The U.S. Military Academy echoed that sentiment, posting that it was
“proud of the heroic actions" taken by Pickett Jr. and his father.
The academy’s athletic director, Tom Theodorakis, wrote that their
conduct is “exactly what we strive to develop ... leadership,
courage, and selfless service.”
“Cadet Larry Pickett Jr. and his father exemplify the values we hold
dear, stepping up in a moment of crisis to save a life,” Theodorakis
wrote. “Proud to see these traits in action, on and off the fields
of friendly strife. Count the brave.”
Pickett Jr.’s off-field heroics came a day after he saw action in
Army’s season opener, assisting on a tackle on a kickoff in the
first quarter of the Black Knights’ 30-27 overtime loss Friday night
to Tarleton State. His next game is Sept. 6 at Kansas State.

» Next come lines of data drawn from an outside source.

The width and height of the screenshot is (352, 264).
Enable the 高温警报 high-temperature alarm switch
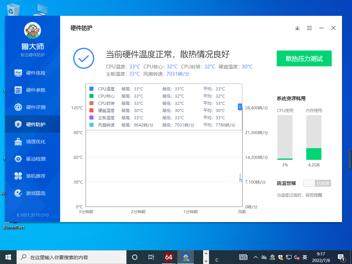point(317,183)
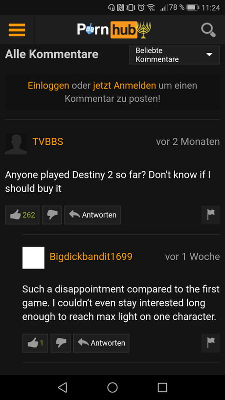Reply to TVBBS via Antworten button
The height and width of the screenshot is (400, 225).
(x=92, y=215)
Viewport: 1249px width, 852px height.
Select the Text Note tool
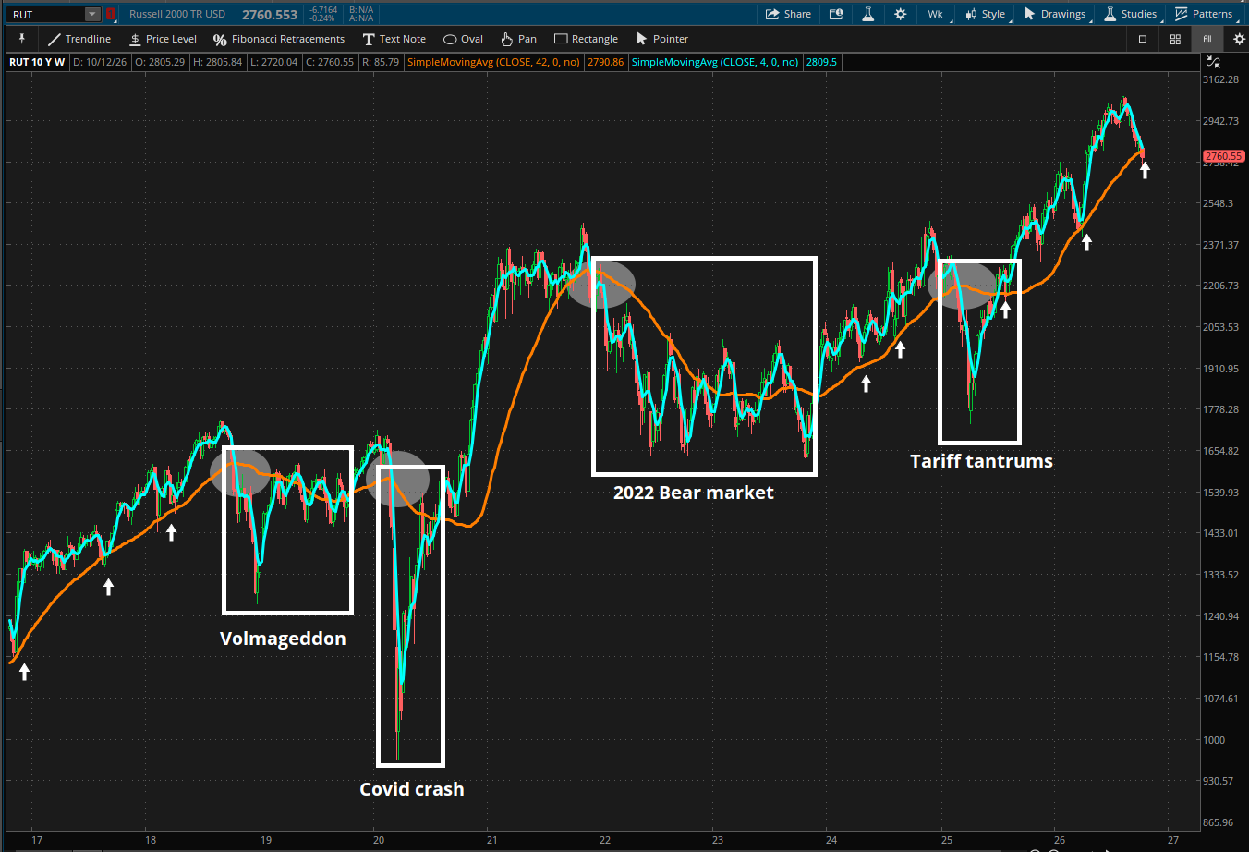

“Thank you Jesus that this man will live to see another day! I am so
grateful for my son LJ for saving his life!” Pickett Sr. wrote in a
Facebook post accompanying his daughter’s video.
The elder Pickett’s account of the rescue appeared alongside videos
of Pickett Jr. playing football and posts about the cadet being
featured in the EA Sports College Football 26 video game and named
as Army football’s “Skill Worker of the Week.”
Pickett Jr.’s actions were a “testament to the character West Point
is building in him — a readiness to go into the line of fire, not
just for his country, but for anyone who needs it," Pickett Sr.
wrote.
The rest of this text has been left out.